The book I'm referring to for studying beams, said that its quite cumbersome to construct shear force and bending moment diagrams, by writing the SF and BM equations for each segment of the beam and then plotting the equations. To solve this problem we can form relationships between shear force, Bending moment and loads and then use them to construct SFD and BMD.
So, the book starts off by developing a relationship between shear force and load. In doing so, it says that consider a beam with some arbitrary distributed load. At any distance x, we take an element between two sections. The distributed load on this element can be assumed uniform with intensity say, $q$.
Then it says that shear force and bending moments will be developed at each section of this element, and in general they can vary along the length. The book then assumes the direction of shear force and BM to be what it considers "positive".
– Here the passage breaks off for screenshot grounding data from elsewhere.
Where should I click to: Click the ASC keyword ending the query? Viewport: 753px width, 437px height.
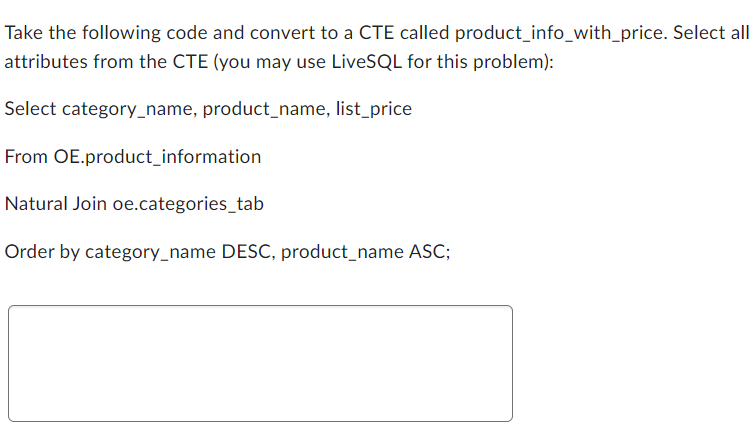point(427,252)
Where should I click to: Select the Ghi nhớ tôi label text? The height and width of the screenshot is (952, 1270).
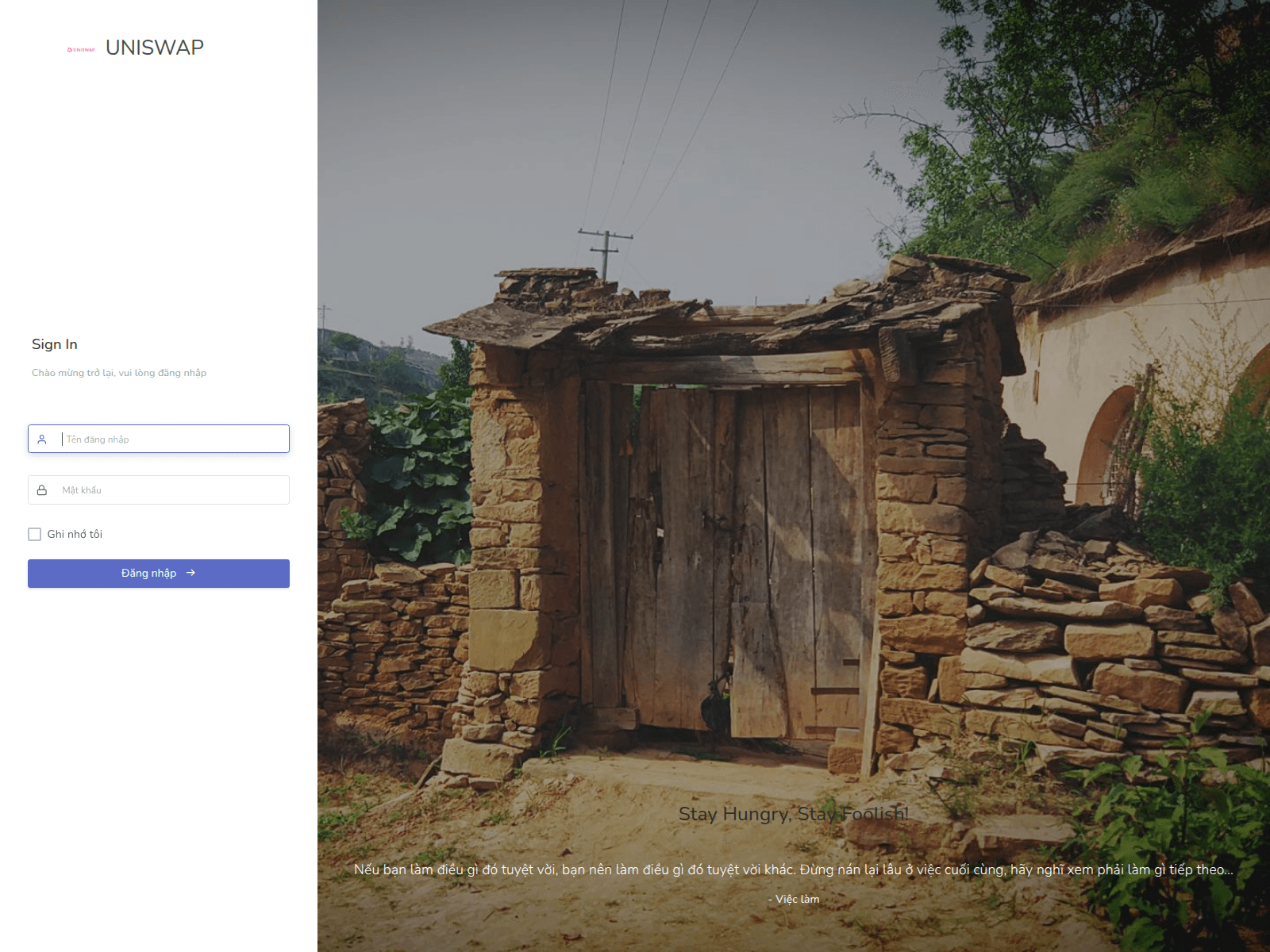[x=75, y=535]
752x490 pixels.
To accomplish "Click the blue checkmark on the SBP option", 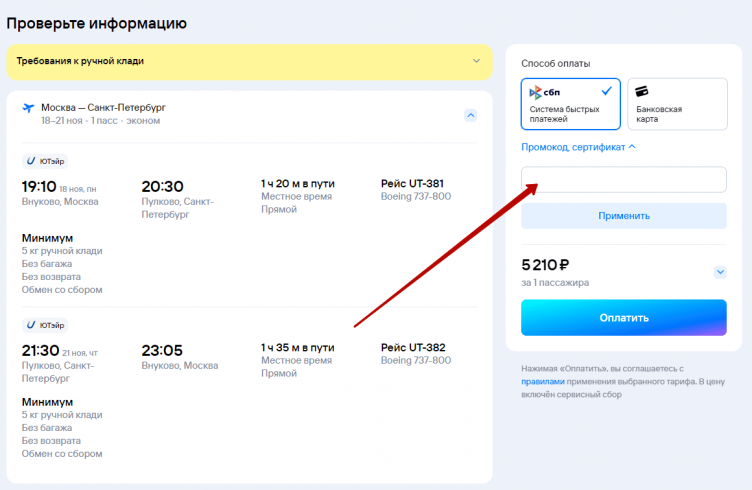I will (606, 90).
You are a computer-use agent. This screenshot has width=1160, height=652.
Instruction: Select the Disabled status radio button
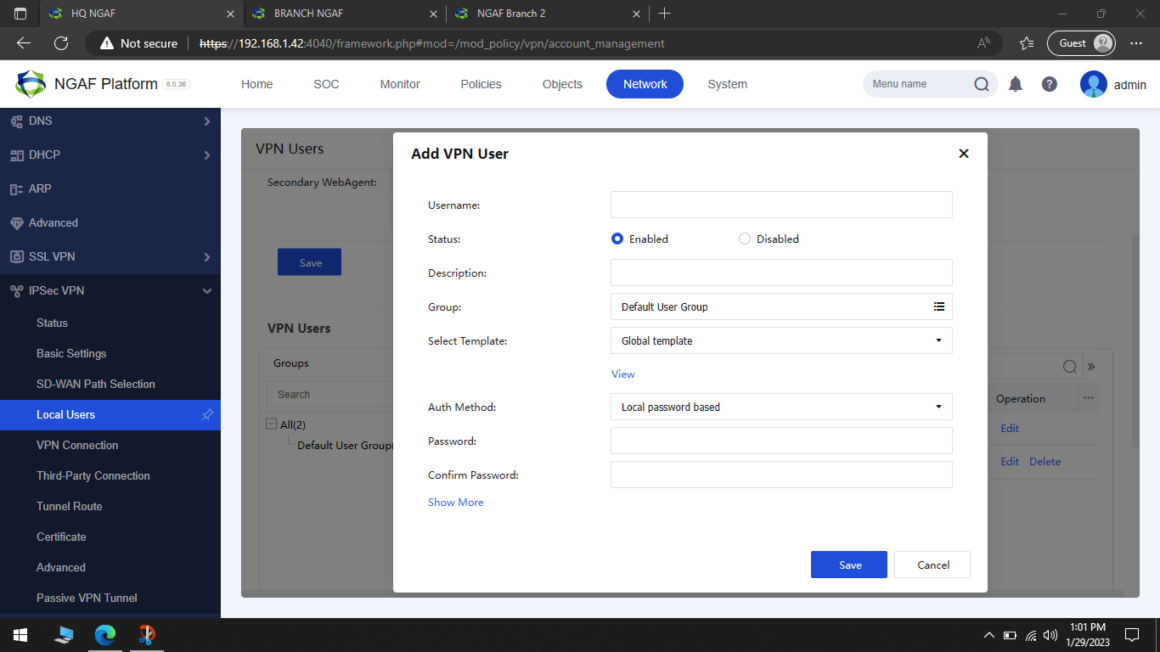point(744,238)
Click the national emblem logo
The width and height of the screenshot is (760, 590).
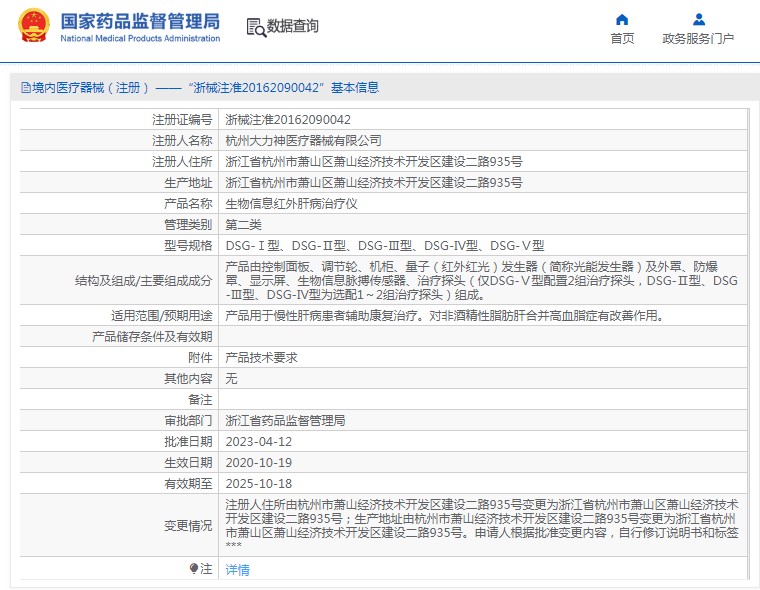(31, 27)
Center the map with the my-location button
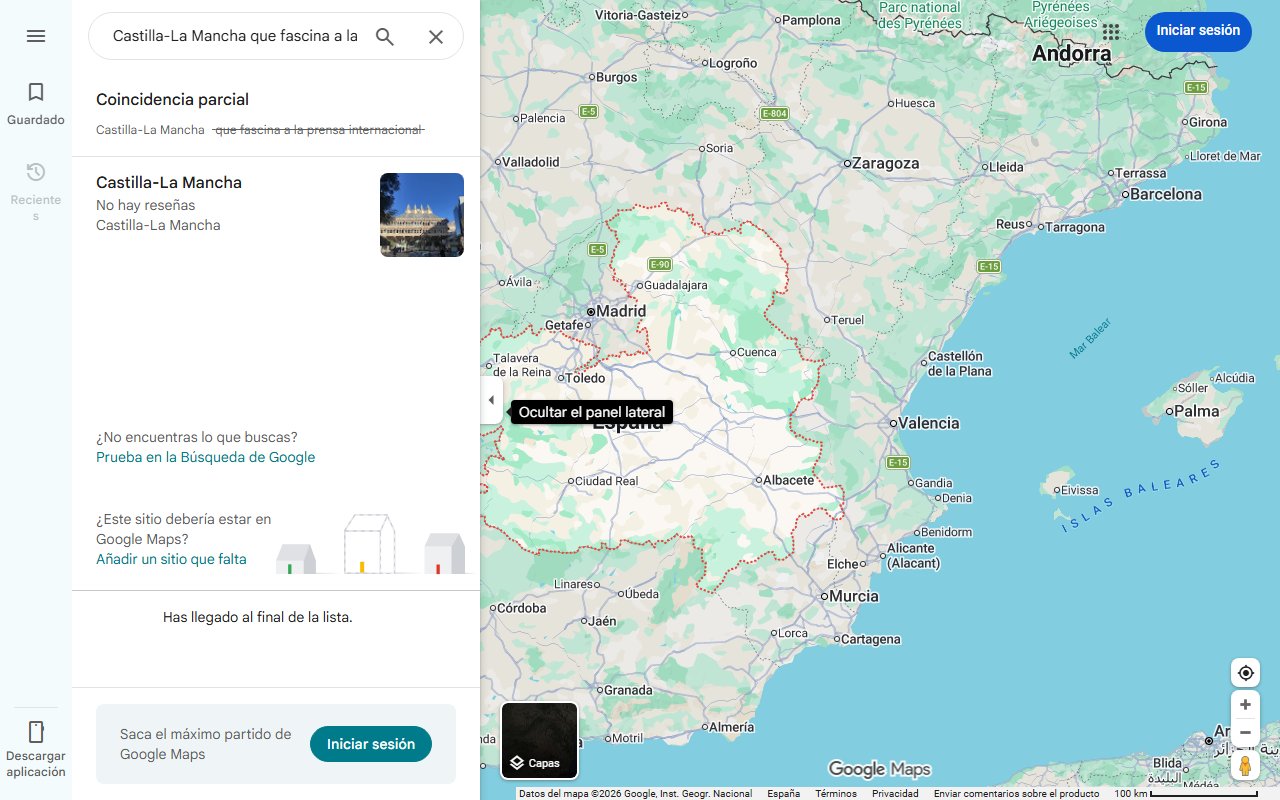The width and height of the screenshot is (1280, 800). click(x=1245, y=672)
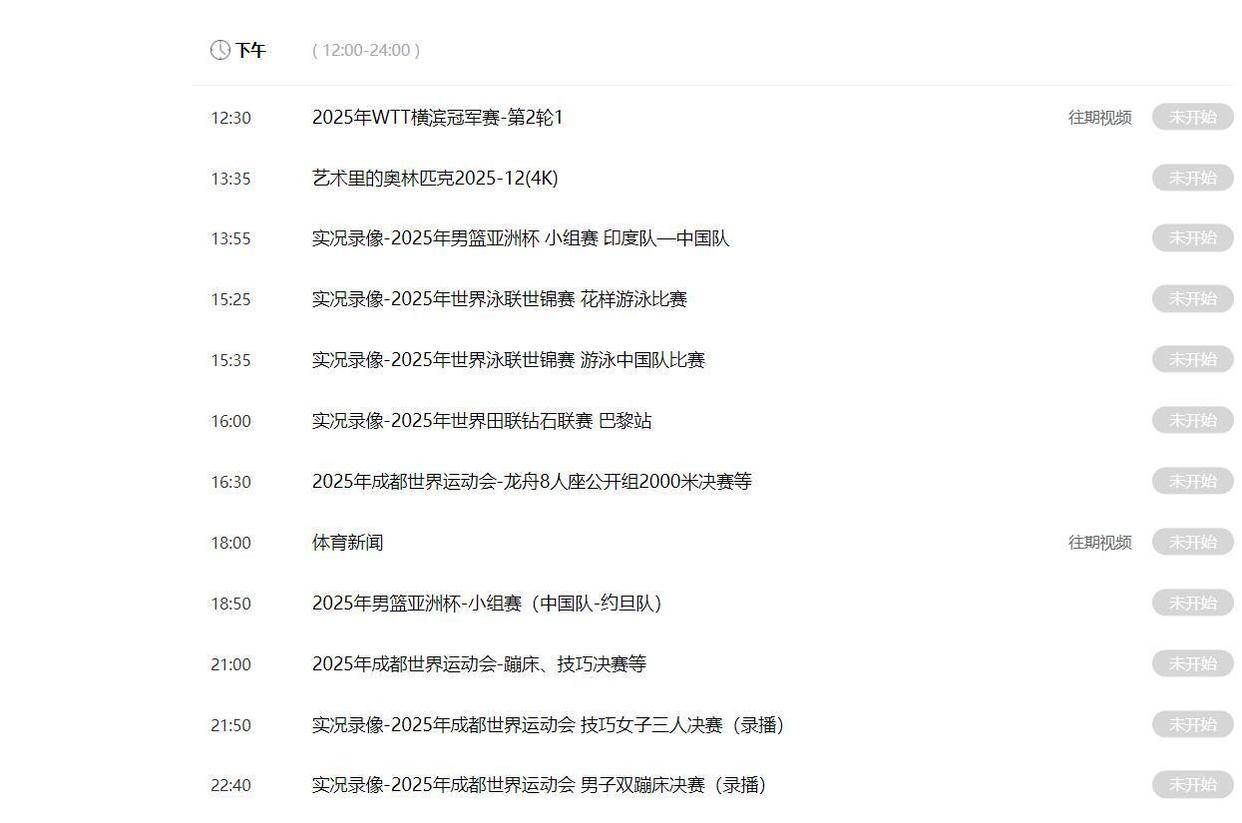Viewport: 1242px width, 823px height.
Task: Click 未开始 button for 18:00 体育新闻
Action: coord(1192,542)
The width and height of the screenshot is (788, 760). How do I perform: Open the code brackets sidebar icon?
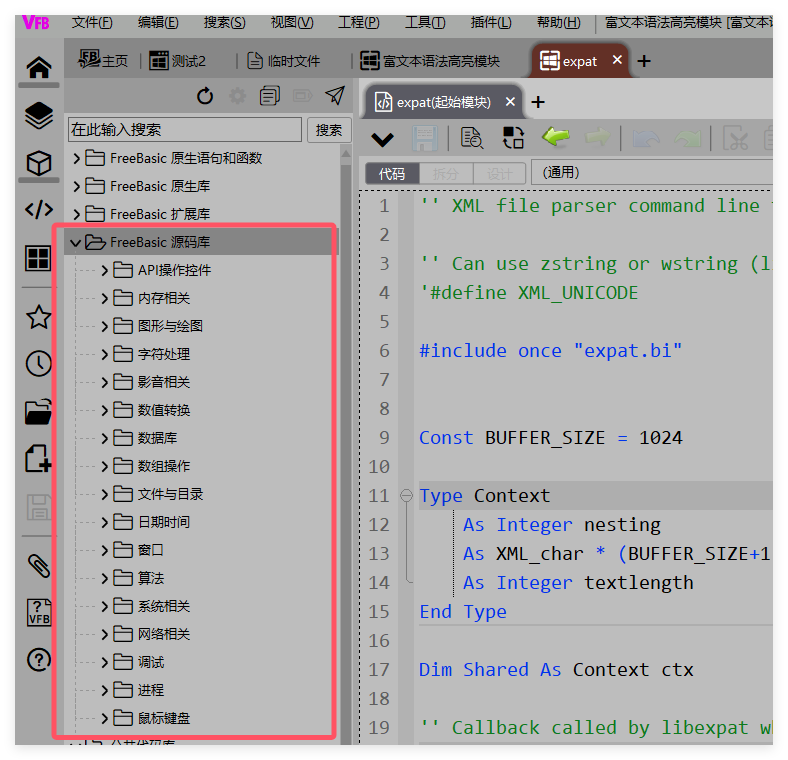pyautogui.click(x=39, y=210)
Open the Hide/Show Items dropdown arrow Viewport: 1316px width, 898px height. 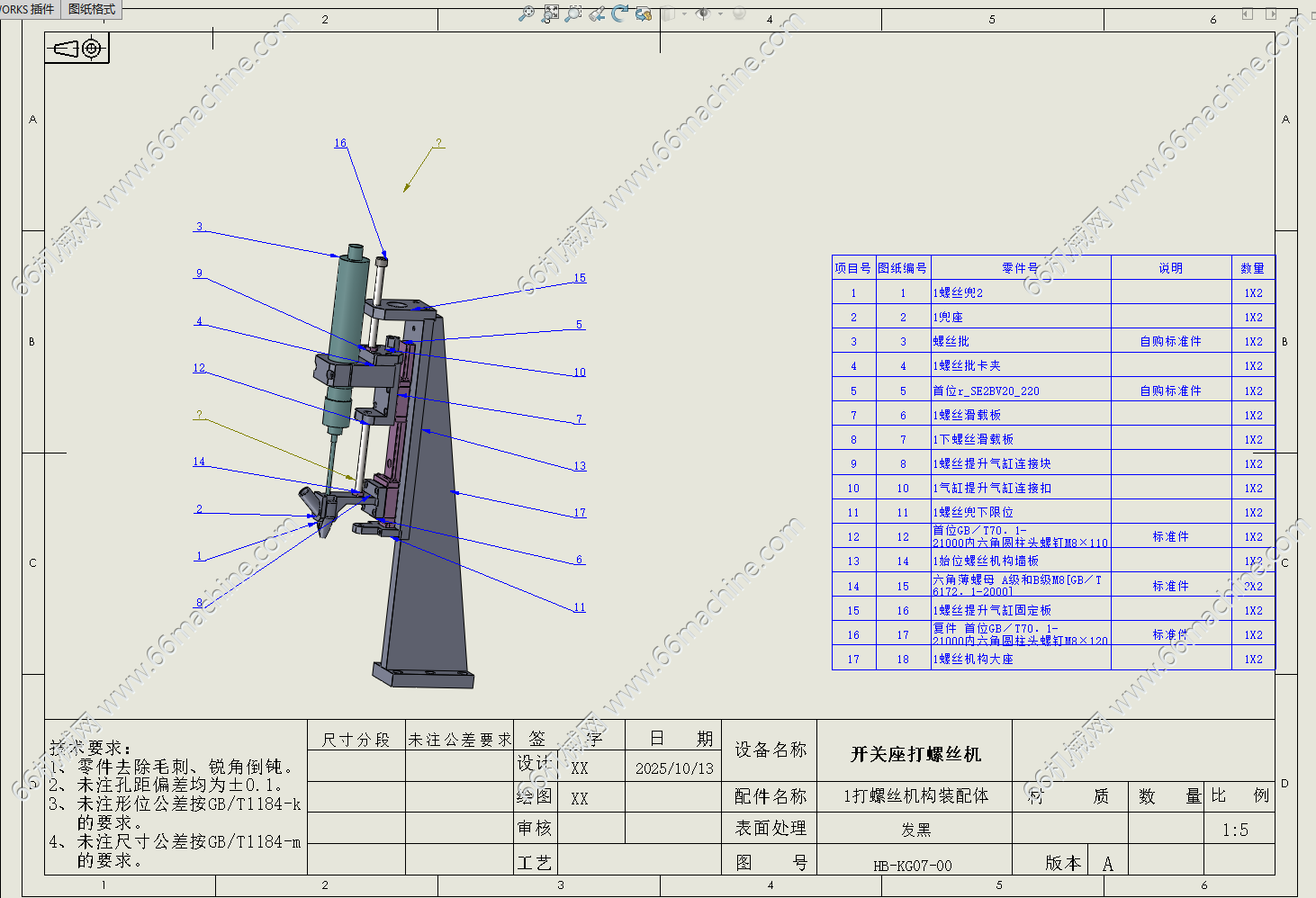coord(720,13)
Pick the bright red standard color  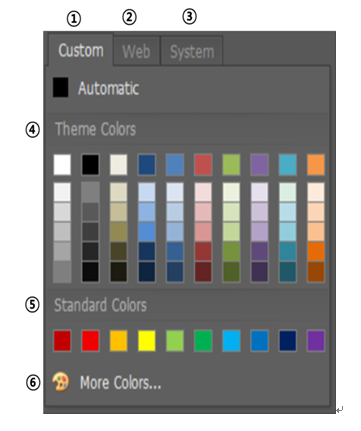pos(90,341)

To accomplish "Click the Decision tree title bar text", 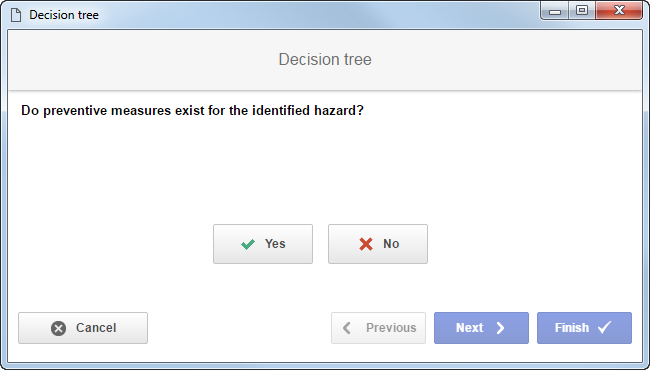I will pyautogui.click(x=64, y=15).
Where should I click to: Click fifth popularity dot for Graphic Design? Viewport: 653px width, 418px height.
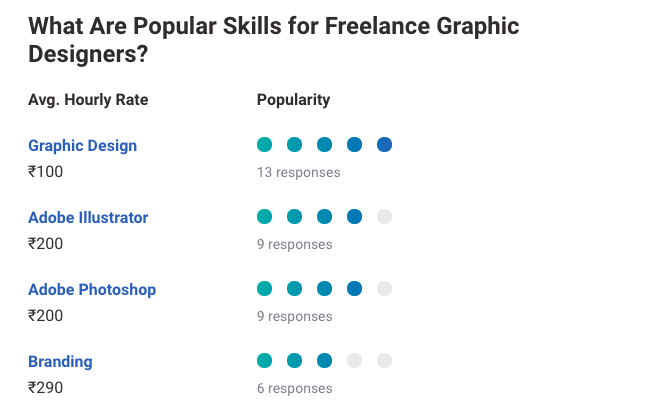click(x=384, y=145)
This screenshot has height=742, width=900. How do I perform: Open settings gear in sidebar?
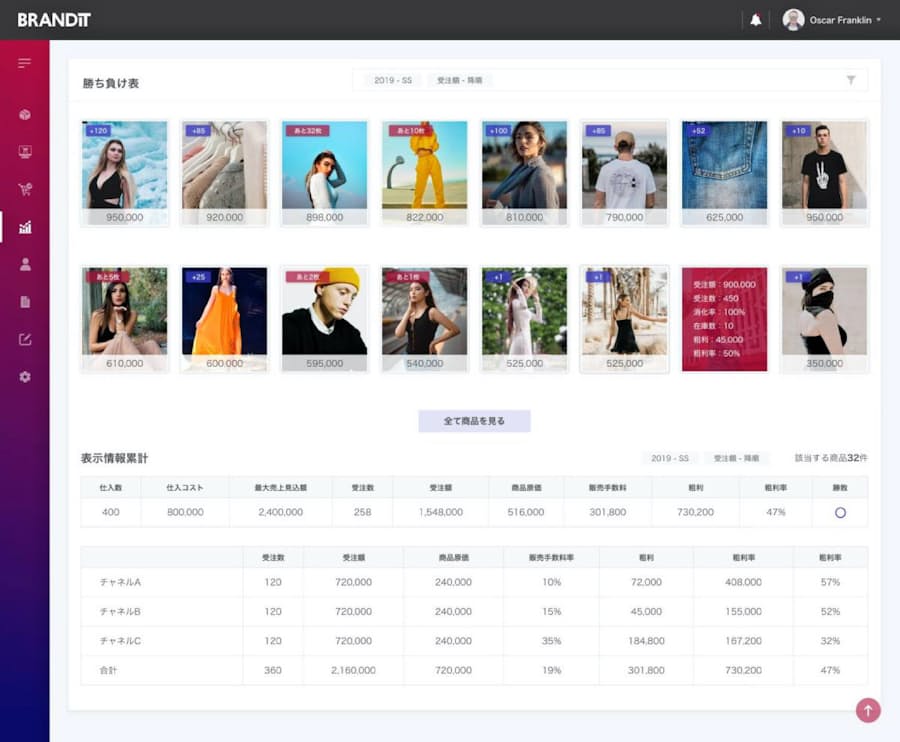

The author has taken shear force as positive if it tries to rotate the element clockwise, and BM positive when it tries to compress the upper part of the element.
applying the equilibrium condition to the element yields,
$$V_1 - V_2-qdx=0$$ $$V_2-V_1=-qdx$$ $$\frac{V_2-V_1}{dx}=-q$$
Thus $V_2-V_1$ will be differential
$$\frac{dV}{dx}=-q$$
The book came at this result by taking the SF and BM as positive (as is shown in the figure).
If I take the direction of SF and BM opposite to what the books takes (i.e. shear force tends to produce an antickw rotation of the element) I get
$$\frac{dV}{dx}=q$$
The relations are different depending on what sign of SF and BM I take. However I have seen the book using the first relation (with a -ve q) even in places where the element is acted upon by -ve shear force (i.e. when the shear force tends to rotate the element antickw)
Why the equation $$\frac{dV}{dx}=-q$$ applies even when the shear force tends to produce an antickw rotation, even though it was derived for clockwise rotation shear force.